The EU Has Come to Terms with Far-Right Leaders
In recent years there has been a growing normalization of far-right politicians in Europe, with the criteria for deciding which far-right leaders are “acceptable” and which are not at the EU level increasingly becoming their position regarding Ukraine. Neither the fascist roots of Meloni’s party nor the severe infringement of migrants’ rights under her watch have proven an obstacle for the EU to accept the Italian prime minister into its fold. A key element behind this normalization process has been Meloni’s military support for Ukraine in its fight against Russia’s invasion. On the contrary, Órban, who has been obstructing EU funds for Ukraine until he secured concessions from Brussels, has faced more scrutiny and pressure for his far-right policies at home. Although Austria, like Hungary, is not a NATO member, the unanimity principle for major EU foreign policy decisions, such as those concerning aid to Ukraine, would give the country significant leverage.
In recent years there has been a growing normalization of far-right politicians in Europe.
What would be the foreign policy of a government with the FPÖ and the ÖVP? Bonvalot argues that different positions towards the Ukraine War could derail negotiations between the FPÖ and the ÖVP to form a government. The FPÖ opposes sanctions against Russia, whereas the ÖVP has voted for them at the EU level during the last three years. The FPÖ and Vladimir Putin’s party, United Russia, signed a Friendship treaty in 2016. Although the FPÖ has recently been saying that the agreement is null and void, there continue to be important ties between the Austrian far-right and Russia. Greilinger does not believe that different positions on the Ukraine War would be a deal-breaker between the FPÖ and the ÖVP. However, she notes that Austria’s foreign policy under such a government constellation would likely depend on who fills the position of chancellor. If the ÖVP retains the position, it “will likely continue their previous course on Ukraine.”
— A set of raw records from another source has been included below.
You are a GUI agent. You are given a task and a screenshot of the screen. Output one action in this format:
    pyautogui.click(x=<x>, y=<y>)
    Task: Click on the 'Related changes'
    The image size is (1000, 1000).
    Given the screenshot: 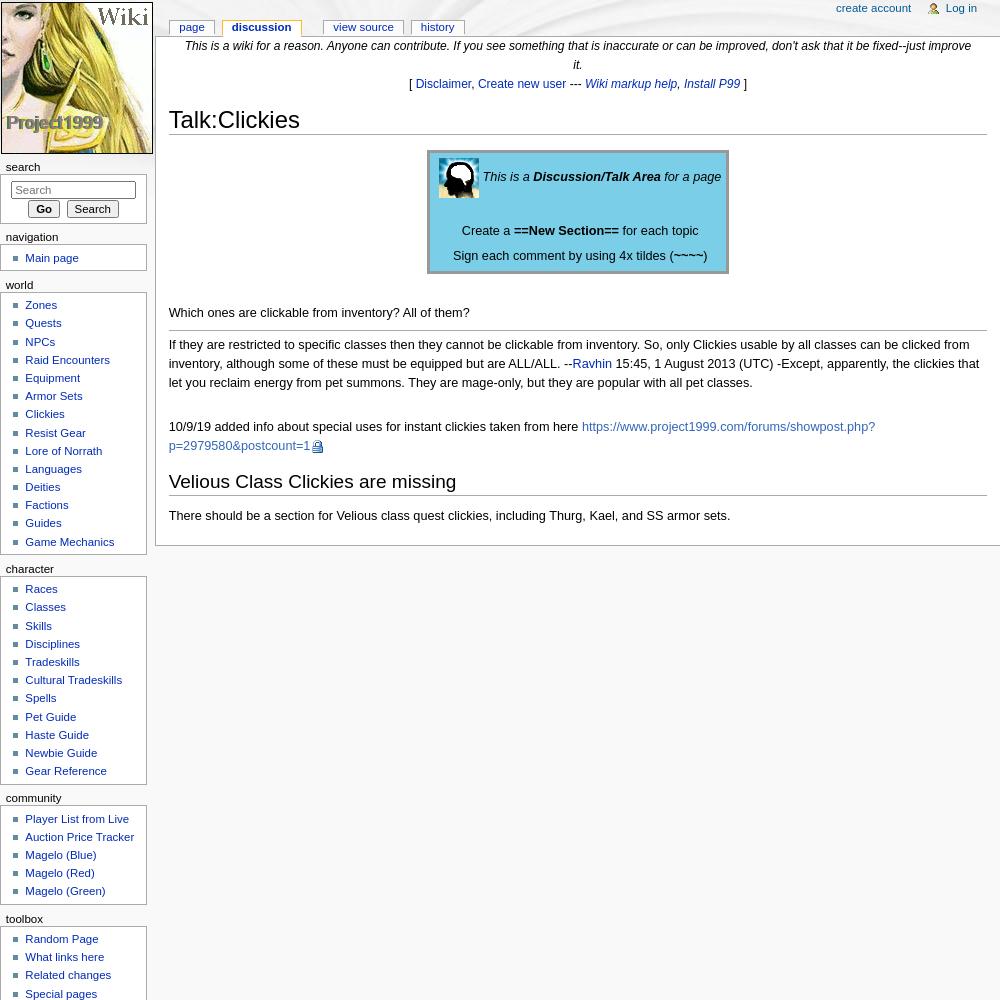 What is the action you would take?
    pyautogui.click(x=67, y=974)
FPÖ ministers in the early 2000s had been relatively alone in the European context. By the time Kickl became interior minister in 2017, he was able to strike a good working relationship with Matteo Salvini, the Italian far-right politician also in charge of the interior file. If Kickl, or another FPÖ politician to circumvent the ÖVP’s apparent veto on the FPÖ leader, becomes the next chancellor of Austria, this would probably generate less outrage in the EU than the FPÖ’s entry into government as the junior partner in 2000. There is much to criticize about sanctions imposed by the EU back then, but at least they signaled that a red line had been crossed. It is harder to know now where the red lines lie.